Task ->
Up to and including the line that contains "More trips from Avalon Waterways (95, 2354)", return every line from the start of the data, unchanged.

Segment Open

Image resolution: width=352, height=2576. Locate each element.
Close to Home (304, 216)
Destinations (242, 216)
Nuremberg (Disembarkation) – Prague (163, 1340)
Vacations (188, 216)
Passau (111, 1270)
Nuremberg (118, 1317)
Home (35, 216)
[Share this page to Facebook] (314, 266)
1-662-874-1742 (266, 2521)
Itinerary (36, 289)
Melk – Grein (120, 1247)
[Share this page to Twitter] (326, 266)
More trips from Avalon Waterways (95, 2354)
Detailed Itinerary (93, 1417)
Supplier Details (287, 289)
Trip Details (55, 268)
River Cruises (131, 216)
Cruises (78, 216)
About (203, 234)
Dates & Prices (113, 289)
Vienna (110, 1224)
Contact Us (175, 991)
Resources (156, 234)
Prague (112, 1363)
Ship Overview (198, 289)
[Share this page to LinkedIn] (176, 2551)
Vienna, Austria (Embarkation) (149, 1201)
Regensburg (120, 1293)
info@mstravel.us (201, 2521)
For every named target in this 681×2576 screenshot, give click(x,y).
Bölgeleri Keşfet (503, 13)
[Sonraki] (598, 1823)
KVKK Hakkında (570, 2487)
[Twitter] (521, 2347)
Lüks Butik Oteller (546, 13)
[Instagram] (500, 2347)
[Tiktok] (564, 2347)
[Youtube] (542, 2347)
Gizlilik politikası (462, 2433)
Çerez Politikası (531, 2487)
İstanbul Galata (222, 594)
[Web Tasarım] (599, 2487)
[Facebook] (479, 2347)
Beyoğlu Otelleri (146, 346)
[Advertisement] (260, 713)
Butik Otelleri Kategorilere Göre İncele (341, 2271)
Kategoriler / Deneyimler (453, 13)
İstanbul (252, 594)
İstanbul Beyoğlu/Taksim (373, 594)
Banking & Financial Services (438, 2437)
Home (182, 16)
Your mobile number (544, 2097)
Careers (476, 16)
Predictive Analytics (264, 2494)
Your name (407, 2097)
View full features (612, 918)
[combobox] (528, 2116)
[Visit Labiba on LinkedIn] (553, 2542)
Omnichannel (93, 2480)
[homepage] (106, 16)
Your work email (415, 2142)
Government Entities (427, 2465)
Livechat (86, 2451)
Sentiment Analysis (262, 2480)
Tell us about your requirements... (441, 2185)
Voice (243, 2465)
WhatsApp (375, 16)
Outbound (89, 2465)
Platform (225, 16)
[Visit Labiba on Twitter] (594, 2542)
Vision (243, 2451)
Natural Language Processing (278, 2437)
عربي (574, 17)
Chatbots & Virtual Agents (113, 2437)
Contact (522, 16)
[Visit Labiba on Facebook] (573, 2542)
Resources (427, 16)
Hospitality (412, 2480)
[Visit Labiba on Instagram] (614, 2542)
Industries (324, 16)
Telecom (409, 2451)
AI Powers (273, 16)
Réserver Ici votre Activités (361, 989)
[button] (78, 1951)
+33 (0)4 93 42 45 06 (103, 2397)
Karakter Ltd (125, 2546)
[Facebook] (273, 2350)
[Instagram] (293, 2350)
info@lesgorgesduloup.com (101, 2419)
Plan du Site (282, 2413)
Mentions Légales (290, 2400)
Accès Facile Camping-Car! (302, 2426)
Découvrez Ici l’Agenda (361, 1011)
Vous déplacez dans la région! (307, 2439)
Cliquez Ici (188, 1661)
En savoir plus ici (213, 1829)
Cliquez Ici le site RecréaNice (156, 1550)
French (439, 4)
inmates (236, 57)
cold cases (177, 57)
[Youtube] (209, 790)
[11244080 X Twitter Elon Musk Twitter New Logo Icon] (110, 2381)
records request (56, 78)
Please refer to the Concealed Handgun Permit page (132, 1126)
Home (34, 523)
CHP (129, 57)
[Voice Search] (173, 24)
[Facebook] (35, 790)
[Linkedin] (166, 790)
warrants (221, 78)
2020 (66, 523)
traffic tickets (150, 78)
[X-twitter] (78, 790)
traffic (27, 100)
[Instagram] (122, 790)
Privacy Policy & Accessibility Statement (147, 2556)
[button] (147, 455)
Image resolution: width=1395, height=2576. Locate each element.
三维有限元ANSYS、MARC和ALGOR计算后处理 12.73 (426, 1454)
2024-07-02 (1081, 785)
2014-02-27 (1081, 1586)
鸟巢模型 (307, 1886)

Segment Closed

Your response ->
Image resolution: width=352, height=2576. Locate each element.
Close to Home (304, 216)
Destinations (242, 216)
Nuremberg (Disembarkation) – Prague (163, 1340)
Vacations (188, 216)
Passau (111, 1270)
Nuremberg (118, 1317)
Home (35, 216)
[Share this page to Facebook] (314, 266)
1-662-874-1742 (266, 2521)
Itinerary (36, 289)
Melk – Grein (120, 1247)
[Share this page to Twitter] (326, 266)
More trips from Avalon Waterways (95, 2354)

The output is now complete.